„Mythos Bildung – die ungerechte Gesellschaft, ihr Bildungssystem und seine Zukunft“ von Aladin El-Mafalaani

Buchempfehlung von Cornelia Fiebiger

Ausgangspunkt der Überlegung El-Mafaalanis ist der verbreitete Glaube, Bildung könne oder müsse alle Probleme lösen.
Die Chancenungleichheit im deutschen Schulsystem beschreibt er als systematisch. Die Folgen schildert er differenzierter, als man es gewohnt ist und überraschend.
Er kennt das deutsche Bildungssystem aus mehreren beruflichen und privaten Perspektiven und veröffentlichte „Mythos Bildung“ als Professor für Erziehungswissenschaft in NRW.
Warum ist das Buch für Grundbildungsakteure in der Erwachsenenbildung interessant?
Zunächst setzt er sich mit dem Begriff „Bildung“ auseinander und packt den Leser bei seinen Vorurteilen, wenn er plakativ Ober- und Unterschichtenzuweisungen oder Bildungsferne beschreibt, um das Dilemma der Begriffsbestimmung zu illustrieren.
Es geht durchgehend um die Chancenungleichheit, die aus seiner Sicht nicht mit Gleichbehandlung in der Schule beantwortet werden kann. Daher sieht er das Bildungssystem nicht als Lösung, sondern als Bestandteil des Problems, denn hier werden Machtstrukturen reproduziert.

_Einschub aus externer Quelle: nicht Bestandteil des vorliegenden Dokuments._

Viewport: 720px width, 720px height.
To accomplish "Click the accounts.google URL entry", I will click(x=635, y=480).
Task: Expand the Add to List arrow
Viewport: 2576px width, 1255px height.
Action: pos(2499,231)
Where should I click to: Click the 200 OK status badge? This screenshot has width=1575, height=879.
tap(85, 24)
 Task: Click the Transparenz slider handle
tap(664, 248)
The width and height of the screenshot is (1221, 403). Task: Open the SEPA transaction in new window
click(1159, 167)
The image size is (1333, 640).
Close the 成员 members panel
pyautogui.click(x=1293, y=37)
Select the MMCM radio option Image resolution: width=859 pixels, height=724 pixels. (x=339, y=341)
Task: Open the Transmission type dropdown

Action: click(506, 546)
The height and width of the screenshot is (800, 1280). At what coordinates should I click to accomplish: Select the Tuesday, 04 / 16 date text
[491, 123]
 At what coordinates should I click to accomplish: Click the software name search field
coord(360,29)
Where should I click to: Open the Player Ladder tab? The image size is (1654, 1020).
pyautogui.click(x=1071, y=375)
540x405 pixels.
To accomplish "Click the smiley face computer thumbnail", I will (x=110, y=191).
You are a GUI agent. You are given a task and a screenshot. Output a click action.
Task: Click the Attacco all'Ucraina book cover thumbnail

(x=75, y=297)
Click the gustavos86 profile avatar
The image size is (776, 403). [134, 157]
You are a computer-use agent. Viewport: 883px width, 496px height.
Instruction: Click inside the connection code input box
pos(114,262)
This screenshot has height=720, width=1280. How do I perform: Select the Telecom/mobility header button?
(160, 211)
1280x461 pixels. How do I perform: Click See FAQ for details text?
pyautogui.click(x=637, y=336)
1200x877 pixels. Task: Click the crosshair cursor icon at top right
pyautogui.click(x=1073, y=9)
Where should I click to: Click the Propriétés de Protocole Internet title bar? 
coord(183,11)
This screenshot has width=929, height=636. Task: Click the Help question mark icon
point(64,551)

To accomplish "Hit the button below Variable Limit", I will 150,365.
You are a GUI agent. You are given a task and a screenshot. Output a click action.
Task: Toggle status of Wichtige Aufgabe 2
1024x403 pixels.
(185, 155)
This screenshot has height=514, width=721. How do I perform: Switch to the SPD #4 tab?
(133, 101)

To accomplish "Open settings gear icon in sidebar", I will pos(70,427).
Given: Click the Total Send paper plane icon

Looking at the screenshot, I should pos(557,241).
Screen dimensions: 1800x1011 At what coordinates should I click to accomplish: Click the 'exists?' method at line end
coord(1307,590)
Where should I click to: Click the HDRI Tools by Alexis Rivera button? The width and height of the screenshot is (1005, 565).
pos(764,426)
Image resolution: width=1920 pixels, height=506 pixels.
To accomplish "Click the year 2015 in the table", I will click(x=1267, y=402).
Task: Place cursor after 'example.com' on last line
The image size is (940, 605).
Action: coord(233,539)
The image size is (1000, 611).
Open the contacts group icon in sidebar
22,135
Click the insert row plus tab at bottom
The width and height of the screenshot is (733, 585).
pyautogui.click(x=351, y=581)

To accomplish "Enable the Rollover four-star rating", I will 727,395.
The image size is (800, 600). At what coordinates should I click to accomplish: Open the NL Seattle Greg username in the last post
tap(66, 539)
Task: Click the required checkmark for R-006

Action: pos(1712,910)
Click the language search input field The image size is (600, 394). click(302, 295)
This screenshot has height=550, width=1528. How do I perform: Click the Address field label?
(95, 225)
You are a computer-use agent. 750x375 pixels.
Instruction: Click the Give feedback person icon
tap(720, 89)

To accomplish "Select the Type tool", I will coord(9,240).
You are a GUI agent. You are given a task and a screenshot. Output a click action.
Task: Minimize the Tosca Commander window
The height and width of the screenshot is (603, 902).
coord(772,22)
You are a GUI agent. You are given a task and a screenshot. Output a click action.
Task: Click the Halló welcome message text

Alle in der Grundbildung Tätigen kennen die Geschichten der prekären Lebenslagen von Teilnehmerinnen, die sie daran hindern, Kraft für Entwicklungsprozesse oder Lernaufgaben aufzubringen. Diese Beobachtung macht El-Mafaalani auch bei Kindern, denen die Kraft und die Ressourcen zum Lernen fehlen.
Ein besonders aufschlussreicher Denkansatz in diesem Zusammenhang ist das Habitus Konzept von P.J. Bourdieu und die damit zusammenhängenden milieuspezifischen Verhaltensweisen in Bezug auf Lernen, Lebensgestaltung, Kommunikation, die Rolle von Bildung, die Voraussetzungen für Bildung usw.
Es handelt sich beim Habitus um kollektive Verhaltensweisen und Praxisformen, die innerhalb des jeweiligen Milieus funktionieren und Zugehörigkeit erzeugen. Eine entscheidende Rolle spielt die Teilhabe an gesellschaftlichen Gütern in Form von ökonomischem, kulturellem, sozialem und symbolischem Kapital.
Der im Herkunftsmilieu erworbene Habitus bestimmt, was Bildung sein kann, welche Grenzen es gibt und in welche Aufgaben die Energie fließt. Ein Leben im Mangel führt zu anderen Verhaltensweisen, als ein Leben im Wohlstand.
Verhaltens- und Denkmuster sind sehr stabil und können u.U. durch Bildung verändert werden, jedoch in einem sehr langen Prozess, mit sehr großer Willenskraft und keinesfalls ohne Unterstützung.
In der Grundbildung können wir daher – wie wir schon lange wissen – nicht nur an Sachthemen wie Lesen, Rechnen oder ein Haushaltsbuch führen arbeiten. Die Akzeptanz und die Auseinandersetzung mit den Denk- und Verhaltensmuster, die aus dem Habitus resultieren, ist wichtiger Bestandteil der Grundbildung. Das sollte sich stärker in den Bildungsangeboten der Erwachsenenbildung widerspiegeln.
Die Anregungen El-Mafaalanis für Veränderungen im Schulsystem können ebenso für die Grundbildung herangezogen werden. Revolution ist nicht notwendig, Ungleichbehandlung reicht schon, indem wir Menschen in prekären Lebenslagen fehlende Ressourcen vermitteln. Wie das konkret aussehen kann, ist unsere Aufgabe in den Bildungseinrichtungen. „Mythos Bildung“ ist dabei ein starker Denkanstoß.